Updated on March 17, 2012

Various risks in the electricity market

The strategic, market, and technical risks are the three main sources of risks for the players in the electricity market.

Strategic risk is often called political risk and it is associated with changes in regulations and legislation. For example there may be changes in energy legislation, changes in concessions for power plants, new rules for export/import to foreign countries, changes in the domestic interest rate level, changes in the currency rate, and solvency problems in important customer groups.

Market risk is the dominating risk and is associated with changes in prices resulting from uncertainties in supply and demand of electrical energy. The supply of electricity is influenced by many conditions. In a hydropower-based system precipitation and inflow will be very important. In addition the temperature conditions are of importance since it affects the consumption and timing and speed of snow melting. Multi-year water reservoirs and import agreements during dry years contribute to decrease this uncertainty. Export of power to foreign countries affects the expectation about the future electricity price. If there is surplus of thermal energy in the foreign countries this could give decreased prices in a hydropower-based system such as the Norwegian one. Conversely, if the thermal energy producers are heavily taxed this would give an increase in the electricity prices in the Norwegian system.

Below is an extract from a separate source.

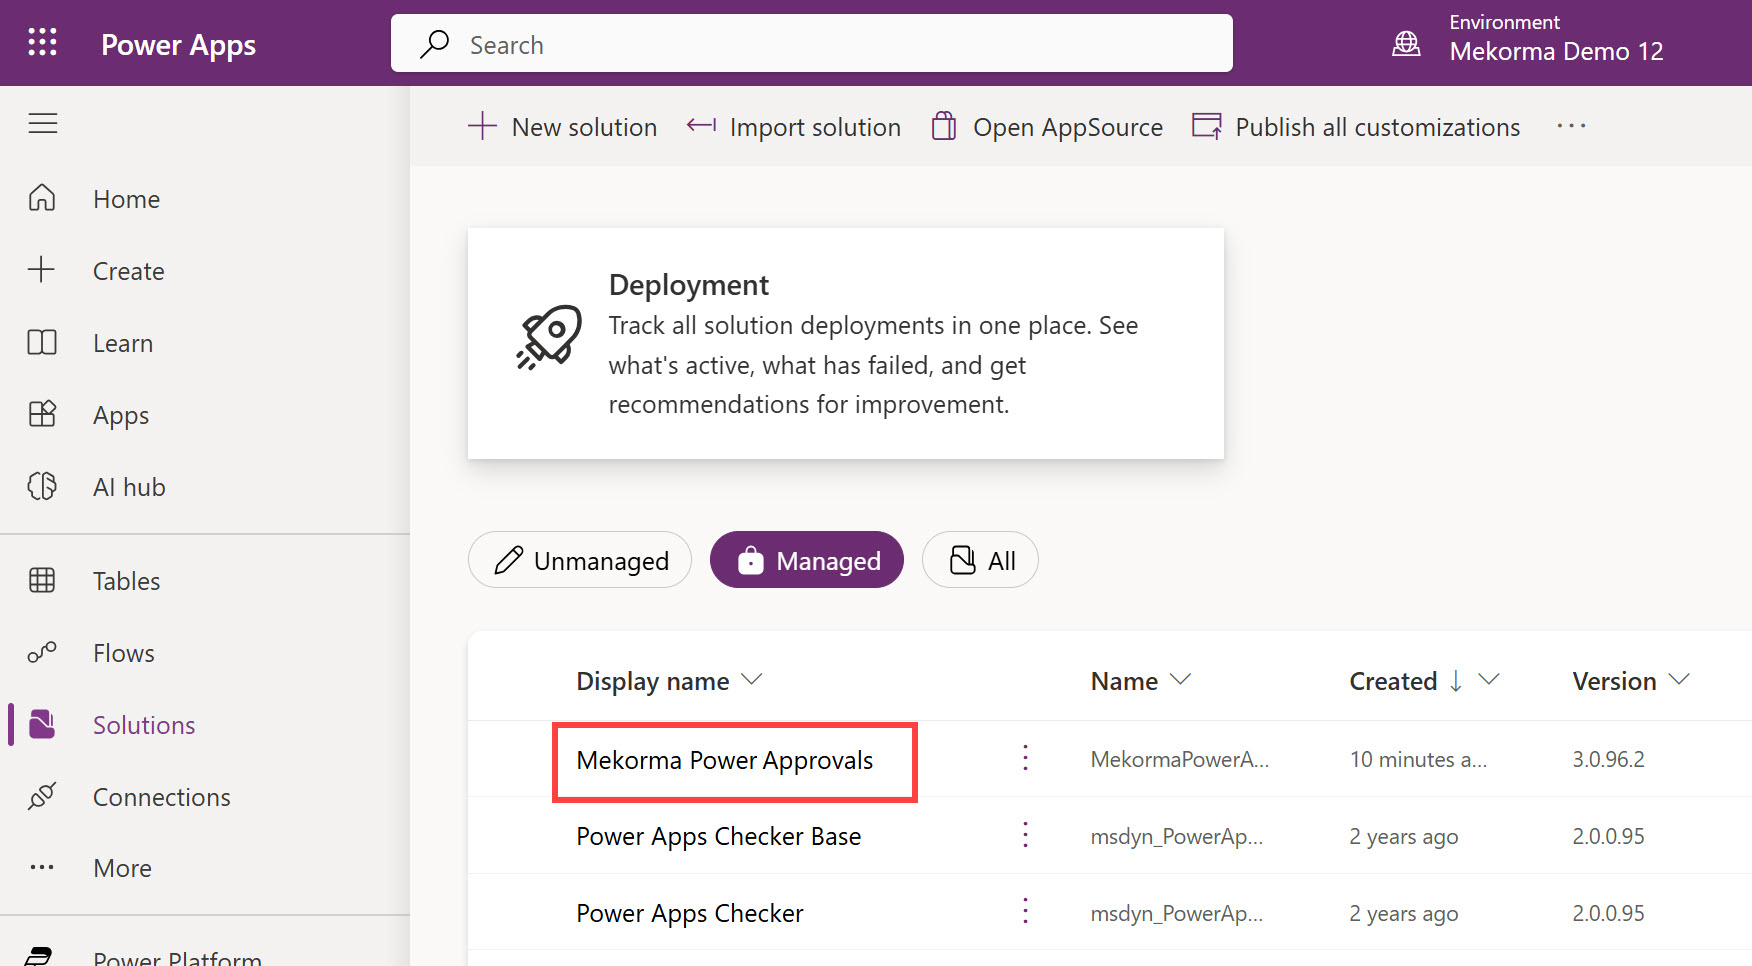Open the Created column sort dropdown
The width and height of the screenshot is (1752, 966).
(1489, 680)
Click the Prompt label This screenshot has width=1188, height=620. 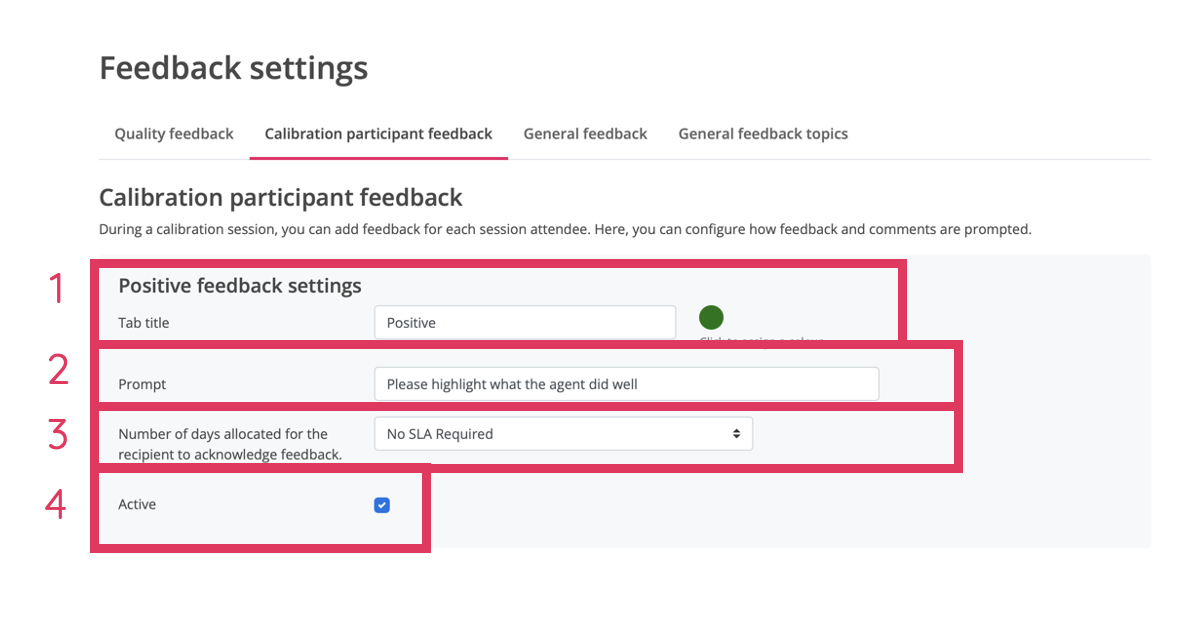click(x=142, y=384)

The electricity demand depends on many uncertain factors that affect the future electricity price. Temperature development in the long-run will affect the demand growth. In the short-run the uncertainty about the temperature has great influence, because it can change the assumptions for possible bidding in the spot market. The general activity in the economy will influence demand. If the level is high, the energy demand is high and with it the electricity demand. If a part of the electricity intensive industry is shut down, it will give a large surplus of electricity and therefore decrease the prices for a substantial time. The technological development will also have significance for the demand for electricity. Investments in energy efficiency equipment will typically give a reduced demand for electricity. New energy effective technology can change the consumers’ demand pattern. Technological and financial developments can also change the demand and lead to competition between different energy carriers and energy forms.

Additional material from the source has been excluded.